Slowly Draining Away…

Plumbers define a slow drain as one in which your teenage-kid has tried to wash clump of hair vaguely resembling a tribble down.

Ed Mazurek from Cisco TAC defines it quite differently:

…When there are slow devices attached to the fabric, the end devices do not accept the frames at the configured or negotiated rate.
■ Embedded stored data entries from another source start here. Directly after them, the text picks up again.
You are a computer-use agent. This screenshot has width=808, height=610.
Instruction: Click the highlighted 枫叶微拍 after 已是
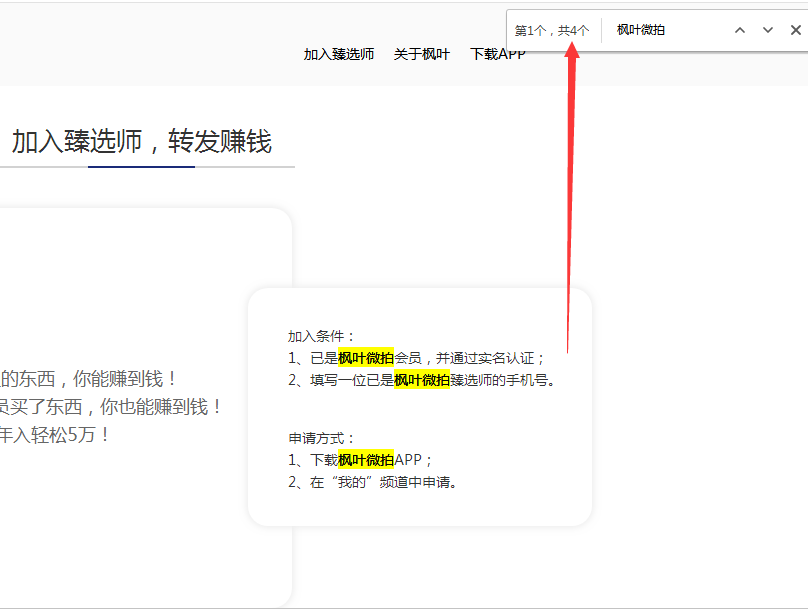pos(366,356)
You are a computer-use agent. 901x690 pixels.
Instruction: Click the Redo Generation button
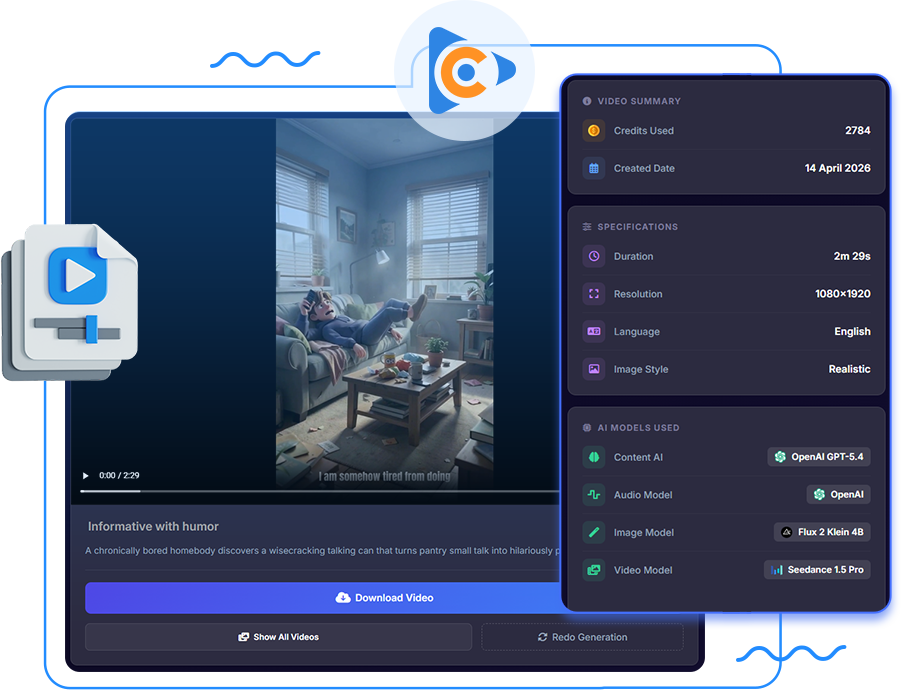tap(582, 637)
These slow devices, referred to as “slow drain” devices, lead to ISL credit shortage in the traffic destined for these devices and they can congest significant parts of the fabric. 
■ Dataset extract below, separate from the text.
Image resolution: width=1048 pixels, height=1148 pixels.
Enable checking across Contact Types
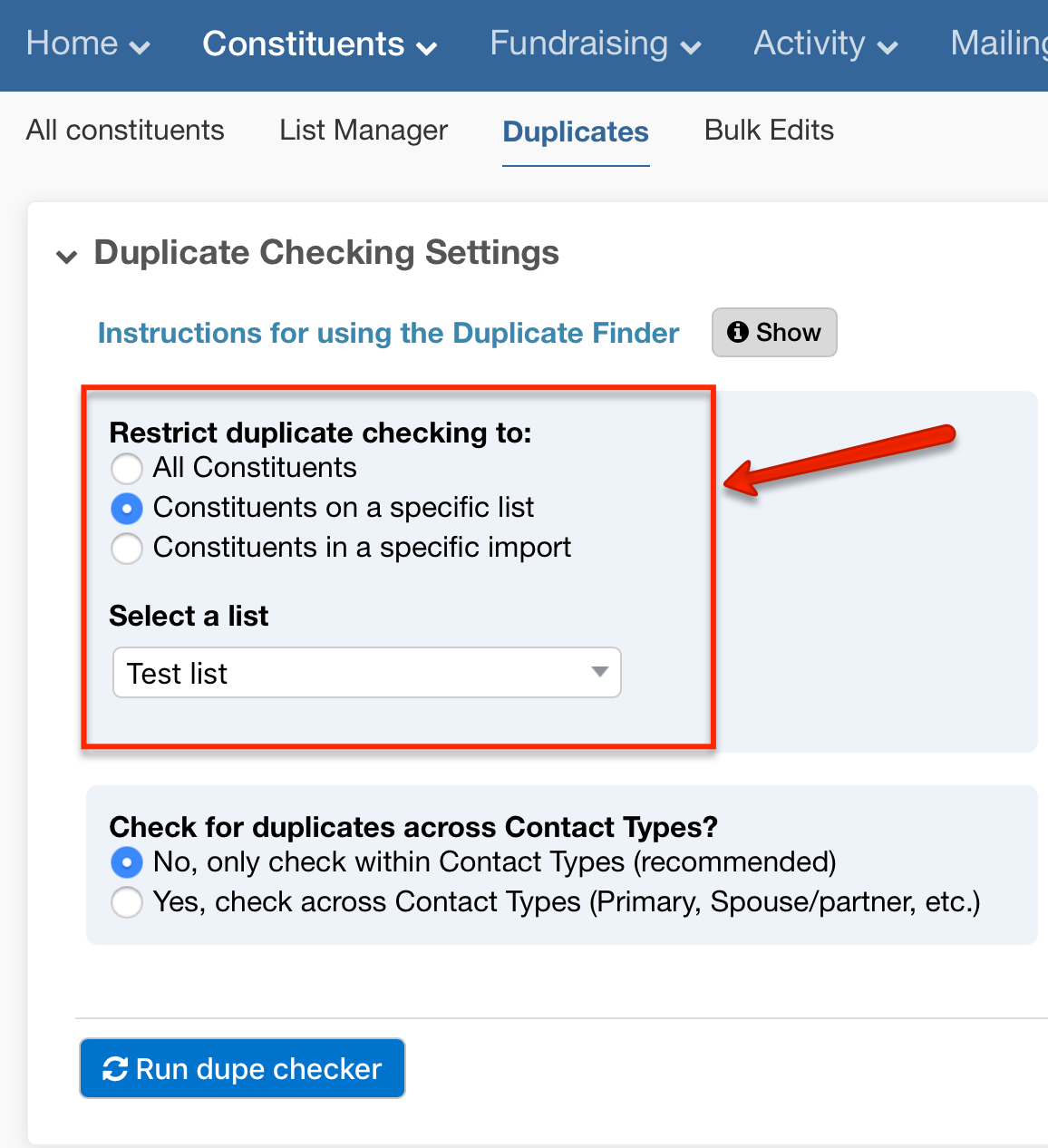pyautogui.click(x=127, y=902)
Having fought this fight, (and being that I’m *STILL* fighting this fight) I can say quite simply that when you have a slow-drain device on your fabric, you have a potential land-mine…

My (Non TAC) take is this:

Say I have the following configuration:

HostA is a blade server with 2x 4G HBAs
StorageA is an EMC VMAX with 8G FA ports.
HostA is zoned to Storage A with a 2:1 ratio.  (1 HBA – 2 FA’s)
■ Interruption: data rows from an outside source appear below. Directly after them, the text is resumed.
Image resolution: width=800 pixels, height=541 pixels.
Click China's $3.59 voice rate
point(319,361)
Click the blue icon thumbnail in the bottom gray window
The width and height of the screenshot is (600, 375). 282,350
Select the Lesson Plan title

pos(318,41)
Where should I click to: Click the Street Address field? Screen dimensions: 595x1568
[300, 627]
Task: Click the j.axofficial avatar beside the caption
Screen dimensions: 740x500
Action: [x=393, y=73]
Now when Host-A requests storage from Storage-A. (for instance say you have an evil software/host-based replication package that shall remain nameless that likes to do reads and rights in 256K blocks.) Storage-A is going to assemble and transmit the data as fast as it can.  *IF* you have 32G of storage bandwidth staring down the barrel of 8G of host bandwidth, the host might not be able to accept the data as fast as the storage is sending it.  The Host, has to tell the switch that it’s ready to receive data (Receive-Ready or “R_RDY”)  The switch tries to hold on to the data as long as it can, but there are only so many buffer credits on a switch.  If the switch runs out of buffer credits, this can affect other hosts on that switch, or if it’s bad enough, even across the fabric.

So it’s possible to find yourself having trouble with one host, only to have EMC or Cisco support point the finger at a completely unrelated host and telling you “That’s the offender, kill it dead.”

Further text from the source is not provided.